__TASK__.
Pull out every line below that contains the word "filter", and copy each one in full.

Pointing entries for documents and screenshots
• • •

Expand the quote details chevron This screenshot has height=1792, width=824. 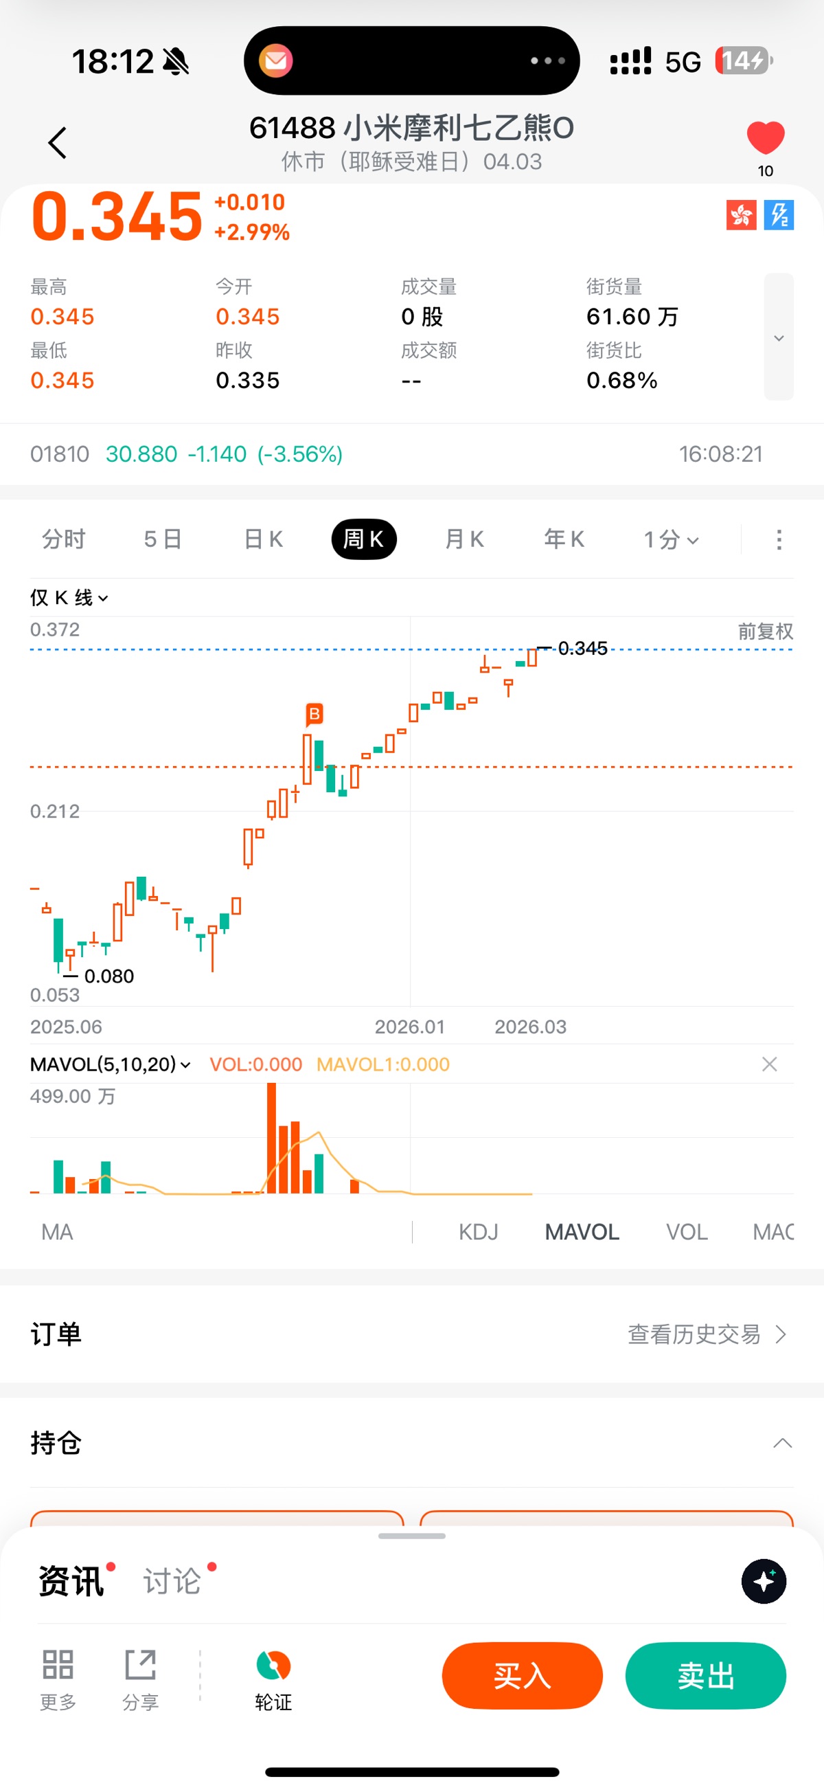[779, 338]
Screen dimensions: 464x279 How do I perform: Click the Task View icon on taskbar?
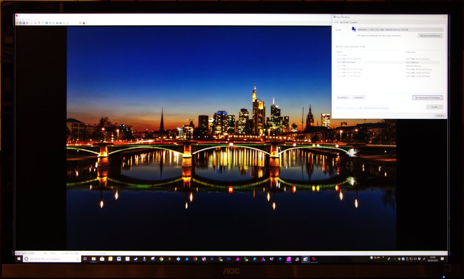pos(84,259)
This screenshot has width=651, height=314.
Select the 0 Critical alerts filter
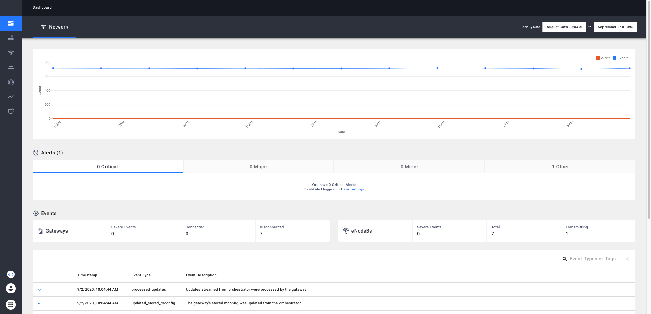click(107, 167)
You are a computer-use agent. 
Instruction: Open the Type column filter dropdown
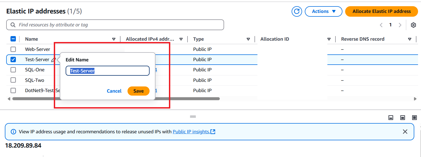coord(248,39)
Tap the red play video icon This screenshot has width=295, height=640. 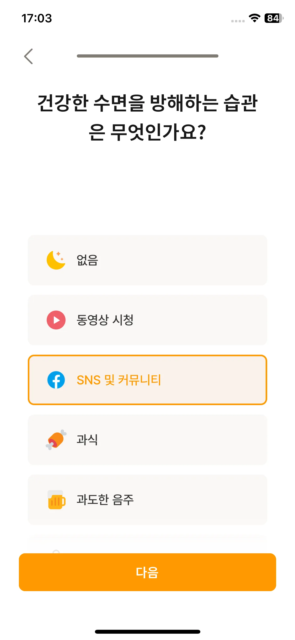tap(56, 320)
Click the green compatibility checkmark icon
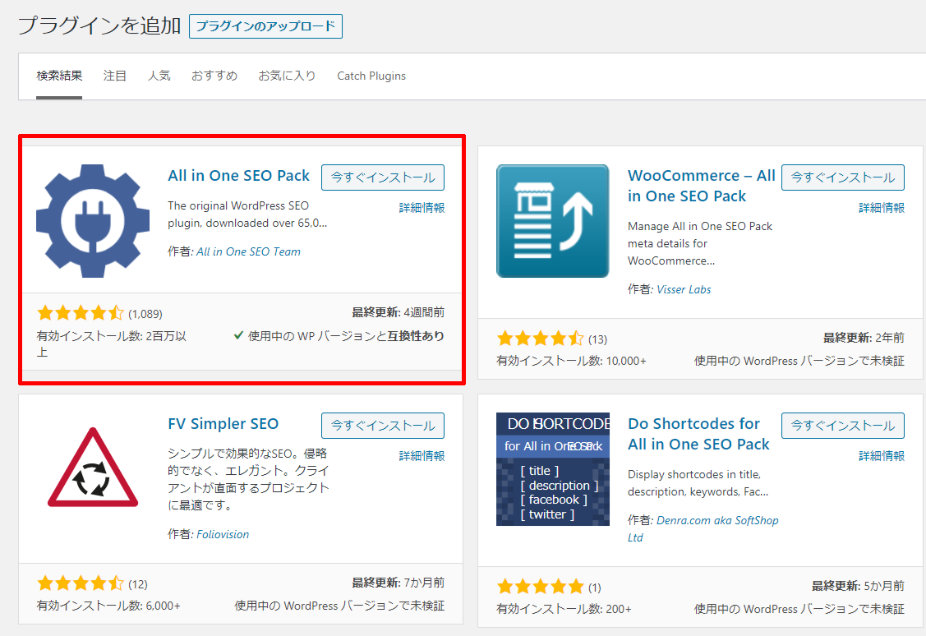 (x=238, y=336)
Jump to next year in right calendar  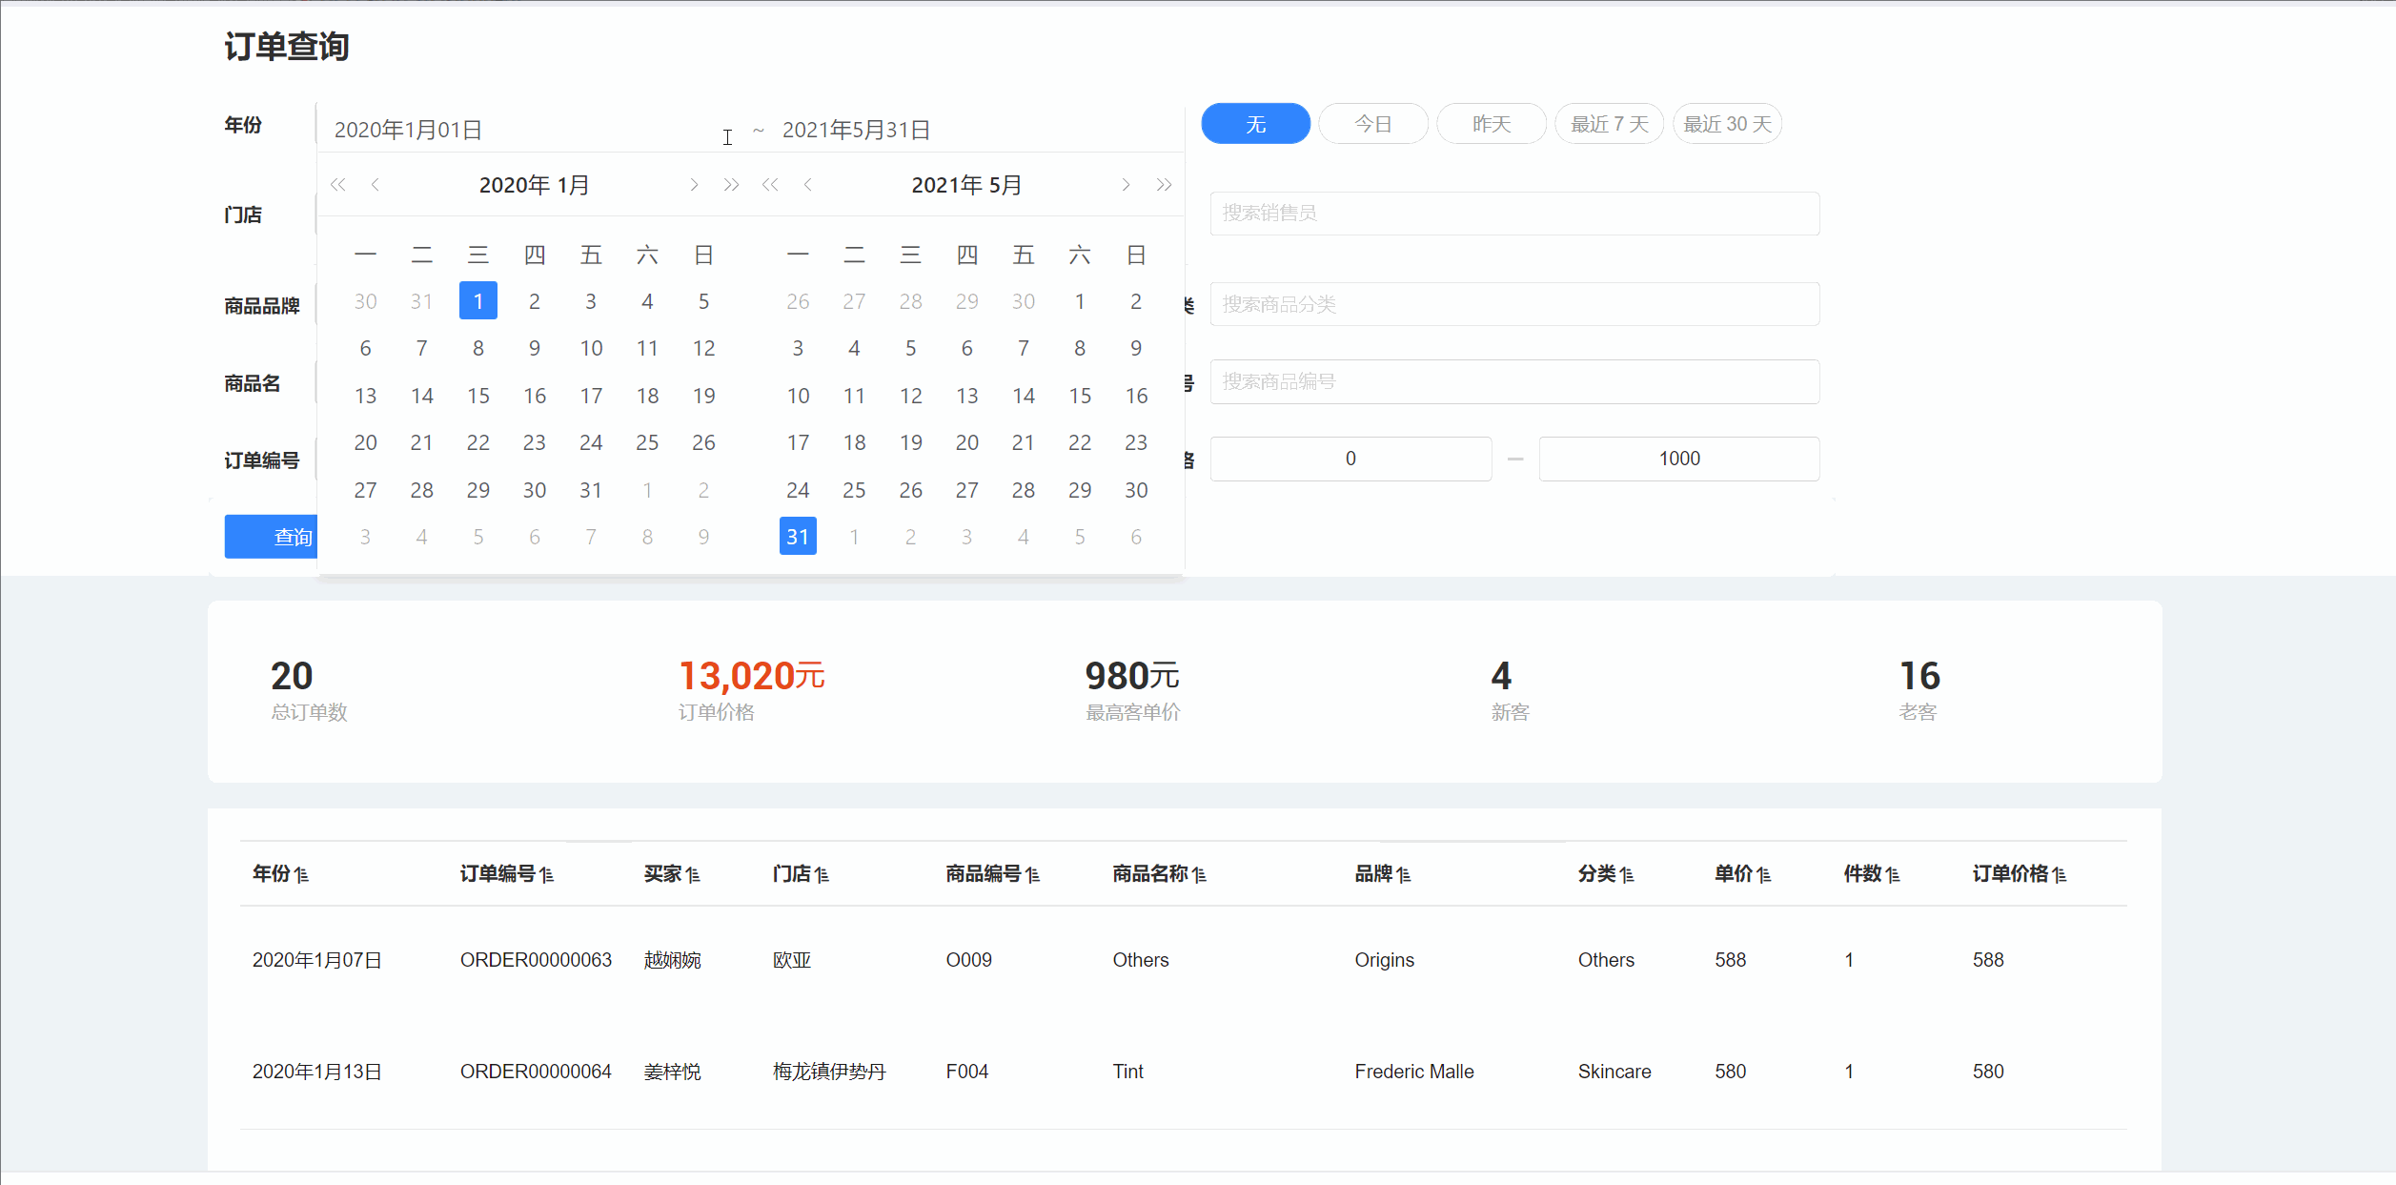1164,185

• • •

__FULL OUTPUT__.
Select the 0 Critical alerts filter
Instruction: Open the Type column filter dropdown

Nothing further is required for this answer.